Believe it or not, I haven't seen Brett Favre's penis. Millions of others have, for whatever reason. To compare? I don't know. Insert old man balls hang ridiculously low joke here.
When Deadspin broke the dongtastic story last week, it finally achieved its life-long dream of bringing down the Vikings QB/Wrangler jeans spokesperson. Kudos. Sarcastic clap. What took you so long? Problem is, this story won't ever go away, much like Favre himself, it seems. And now there's mention of his genitals when I turn on the TV, surf the world wide web, hop in a cab, talk to my mom, etc.

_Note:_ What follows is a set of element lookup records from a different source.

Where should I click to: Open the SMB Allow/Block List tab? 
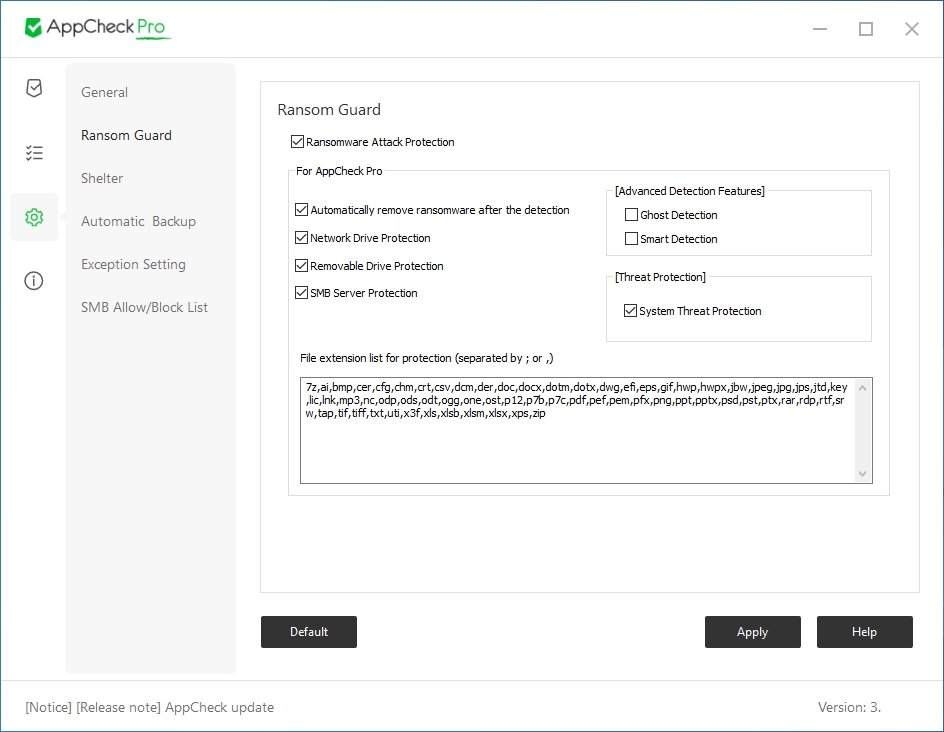tap(144, 307)
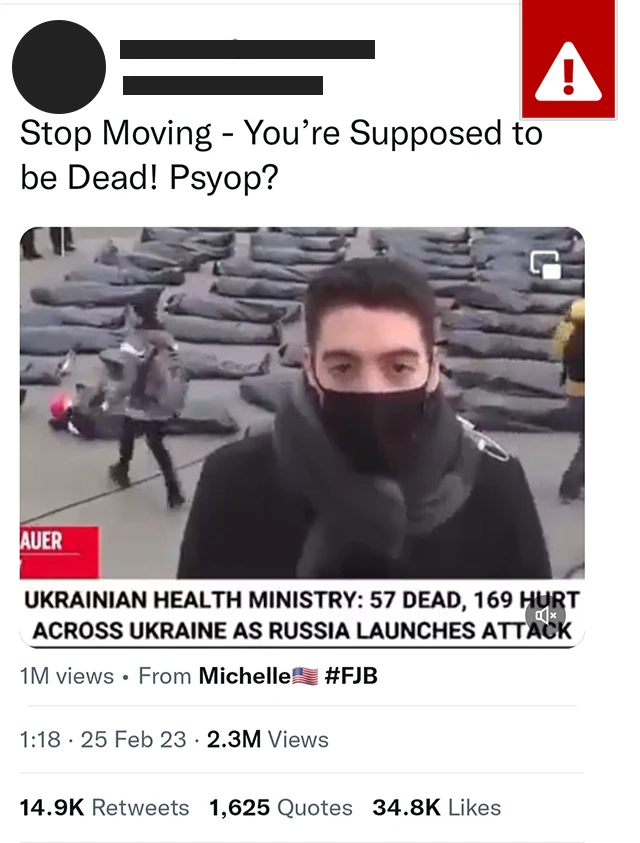Open the redacted display name bar
The image size is (640, 843).
point(247,49)
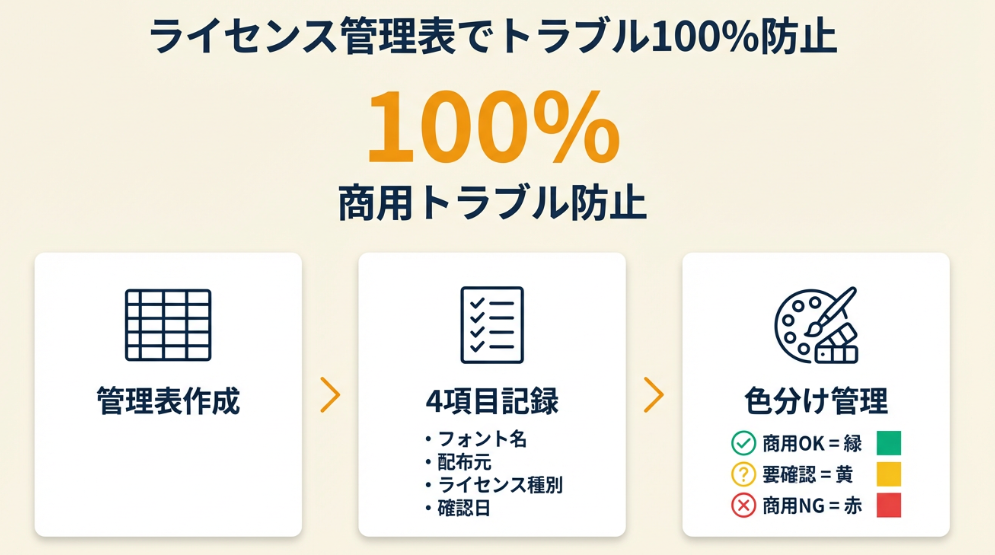The width and height of the screenshot is (995, 555).
Task: Click the 色分け管理 card heading
Action: 816,401
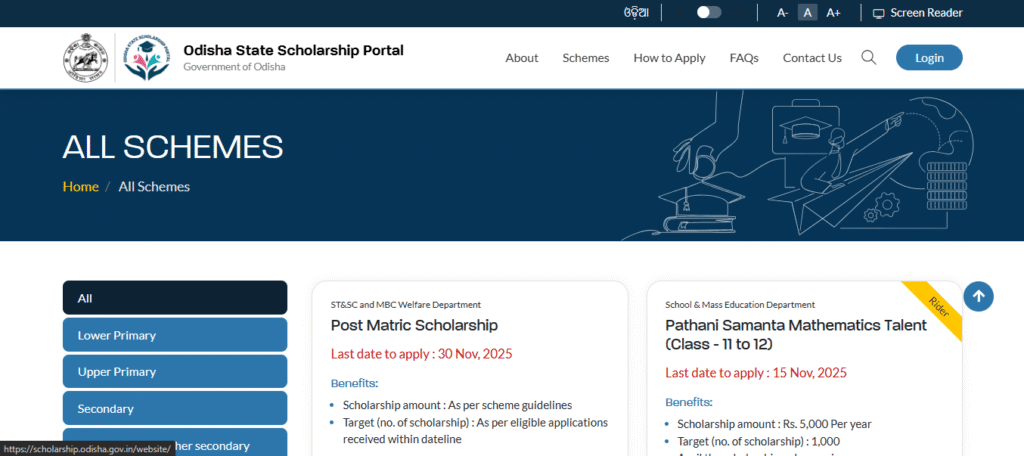
Task: Filter schemes by Secondary level
Action: pos(175,408)
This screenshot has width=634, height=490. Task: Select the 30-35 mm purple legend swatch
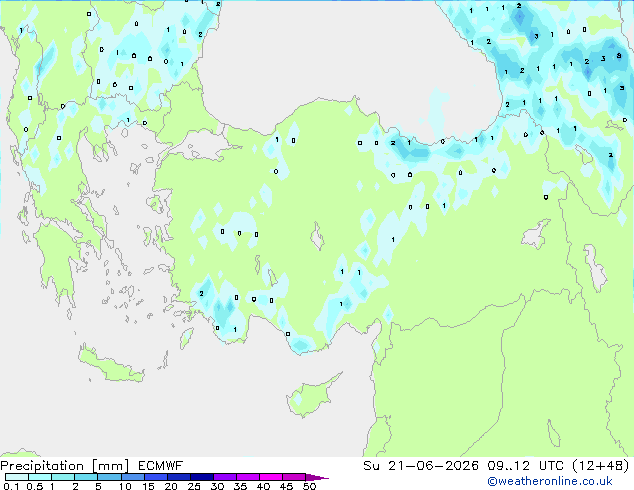pyautogui.click(x=225, y=477)
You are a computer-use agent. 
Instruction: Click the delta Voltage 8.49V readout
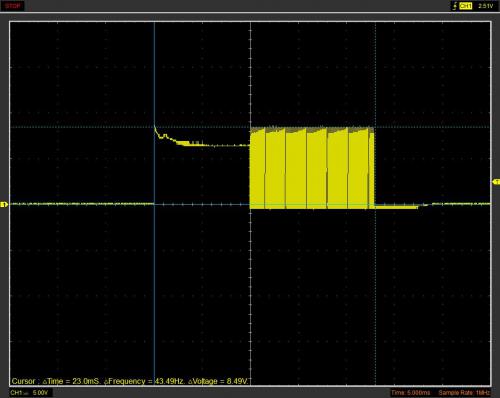point(218,381)
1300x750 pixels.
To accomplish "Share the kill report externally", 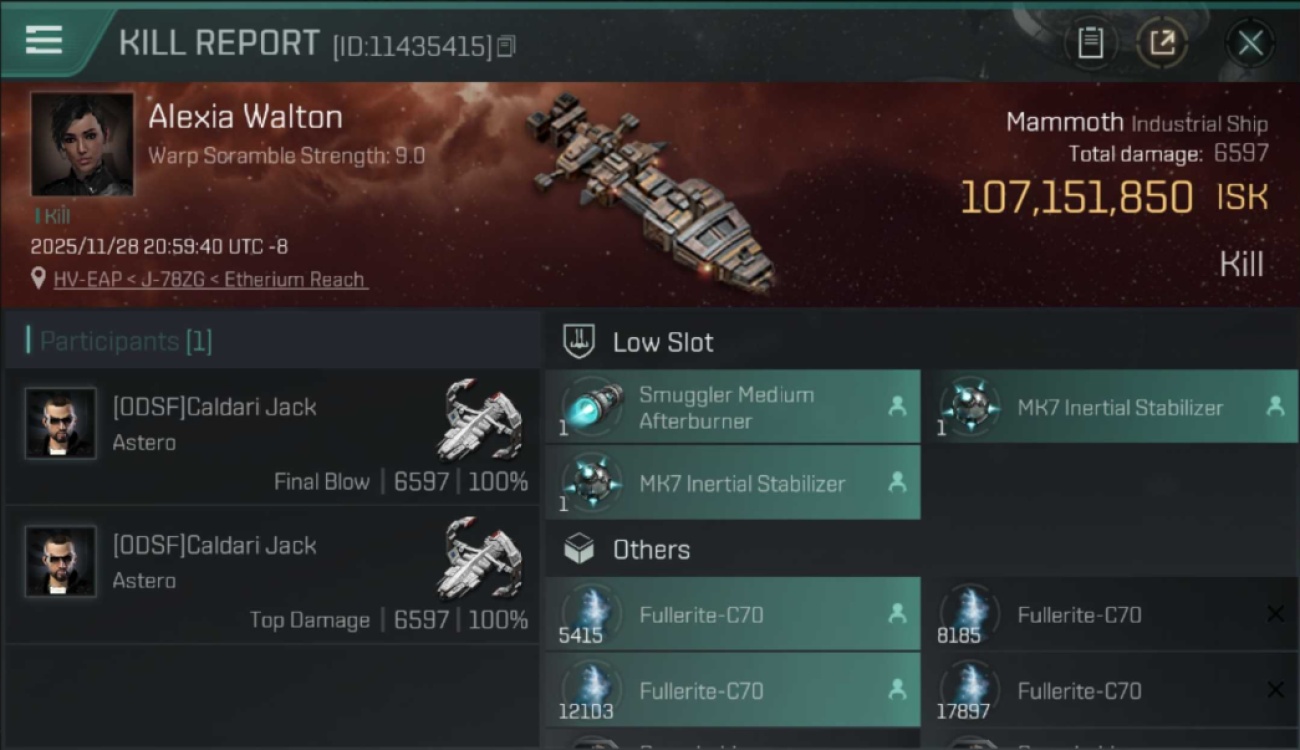I will click(x=1162, y=43).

Over the last five or so years, we've become increasingly tired of hearing about a QB whose best days are behind him. We get it already. He's tough. He's having fun. He's playing like a kid out there. Well, he also loves throwing interceptions in big games (e.g., last season's NFC Championship loss to New Orleans). But as the news broke and the stories about the Old Gunslinger's junk piled up, I longed for the days when we talked about how much of a choke artist he's been lately. I wanted to reminisce about how disappointing he was in one season with New York in 2008, when he threw 22 interceptions and broke the hearts of J-E-T-S fans. But all anyone wants to discuss now is what he has downstairs. And that brings tears to my eyes. Sad tears.
Thank you, Deadspin, for covering what anyone else could have covered but left it alone so we wouldn't have nightmares about it. More importantly, thank you for reminding us that sexting = bad idea.
I can't believe famous people are still sexting and making sex tapes. And I can't believe you haven't learned your lesson either. No one wants to see that.